The usual advice where children will be playing on grass after treatment is to use a liquid which, once its dry, is no trouble to either pets or children, and this is particularly useful in summer. However, because its Fall, you do actually need a product in granular or dry formulation because the idea is it breaks down gradually, over a much longer period of time than a liquid would do, which is more or less instant. Regarding the difference between them, in theory, either product could burn skin if the person is in prolonged contact and is particularly sensitive, but I imagine your children won't be lying for hours on the grass with bare skin.
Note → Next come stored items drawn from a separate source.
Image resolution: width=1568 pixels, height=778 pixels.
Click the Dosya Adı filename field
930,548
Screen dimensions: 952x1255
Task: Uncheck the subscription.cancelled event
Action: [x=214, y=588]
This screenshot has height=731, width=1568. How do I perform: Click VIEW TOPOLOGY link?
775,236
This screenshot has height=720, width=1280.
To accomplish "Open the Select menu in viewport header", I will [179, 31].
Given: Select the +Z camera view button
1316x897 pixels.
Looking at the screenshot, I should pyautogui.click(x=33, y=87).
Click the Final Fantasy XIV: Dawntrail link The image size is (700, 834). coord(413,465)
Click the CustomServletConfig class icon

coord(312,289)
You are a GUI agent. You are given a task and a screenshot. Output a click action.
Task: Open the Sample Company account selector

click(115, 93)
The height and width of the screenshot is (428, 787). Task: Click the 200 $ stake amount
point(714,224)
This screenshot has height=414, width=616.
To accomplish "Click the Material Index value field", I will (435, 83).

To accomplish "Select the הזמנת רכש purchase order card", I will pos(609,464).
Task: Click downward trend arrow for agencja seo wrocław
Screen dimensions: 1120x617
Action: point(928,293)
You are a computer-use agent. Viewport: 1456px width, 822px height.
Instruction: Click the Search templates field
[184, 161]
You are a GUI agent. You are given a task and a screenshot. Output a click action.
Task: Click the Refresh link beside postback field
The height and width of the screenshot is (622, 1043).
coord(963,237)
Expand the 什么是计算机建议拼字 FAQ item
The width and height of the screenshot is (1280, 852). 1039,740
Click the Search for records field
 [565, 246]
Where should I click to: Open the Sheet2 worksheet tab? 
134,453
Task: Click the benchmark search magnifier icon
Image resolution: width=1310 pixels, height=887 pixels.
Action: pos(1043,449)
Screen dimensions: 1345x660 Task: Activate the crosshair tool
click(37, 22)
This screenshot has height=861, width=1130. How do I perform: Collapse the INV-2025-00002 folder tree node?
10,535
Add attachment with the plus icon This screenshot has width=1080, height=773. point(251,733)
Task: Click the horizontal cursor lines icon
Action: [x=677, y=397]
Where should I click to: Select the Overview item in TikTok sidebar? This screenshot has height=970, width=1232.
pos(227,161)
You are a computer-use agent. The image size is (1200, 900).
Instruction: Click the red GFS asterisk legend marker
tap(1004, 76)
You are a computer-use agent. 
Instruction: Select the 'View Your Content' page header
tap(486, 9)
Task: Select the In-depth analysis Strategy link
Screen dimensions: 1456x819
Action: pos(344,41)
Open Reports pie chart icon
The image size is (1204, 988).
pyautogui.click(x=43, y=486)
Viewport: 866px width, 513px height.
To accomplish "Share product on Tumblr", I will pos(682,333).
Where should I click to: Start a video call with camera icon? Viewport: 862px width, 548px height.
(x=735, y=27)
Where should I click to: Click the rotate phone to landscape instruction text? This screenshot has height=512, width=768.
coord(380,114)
Although the idea of an organic product seems better, in practice, bonemeal can produce dust, attracts various animals who think its something interesting to eat, and isn't any safer from a skin point of view when compared with the non organic product. So, on balance, I'd recommend the non organic version, carefully spread at exactly the right rate and no more, following the instructions to the letter. You should exclude children and pets whilst the treatment is carried out, and it would be better to keep them off the area until its been well watered in over a couple of days or so. I know the instructions say no need to water in, but if your sense of smell is good, after such a treatment is spread, the first couple of times it gets wet you can actually smell the treatment in the air, so I'd water it in regardless.

I do have one caveat though - I would check with Scott's first before using anything, to make sure that any product you choose is suitable for a lawn which has only been down a couple of months. If its like Scotts products here in the UK, there should be a contact phone number on the packaging for queries/customer service. It would also be interesting to find out what product, and its NPK ratio, the installer would use himself...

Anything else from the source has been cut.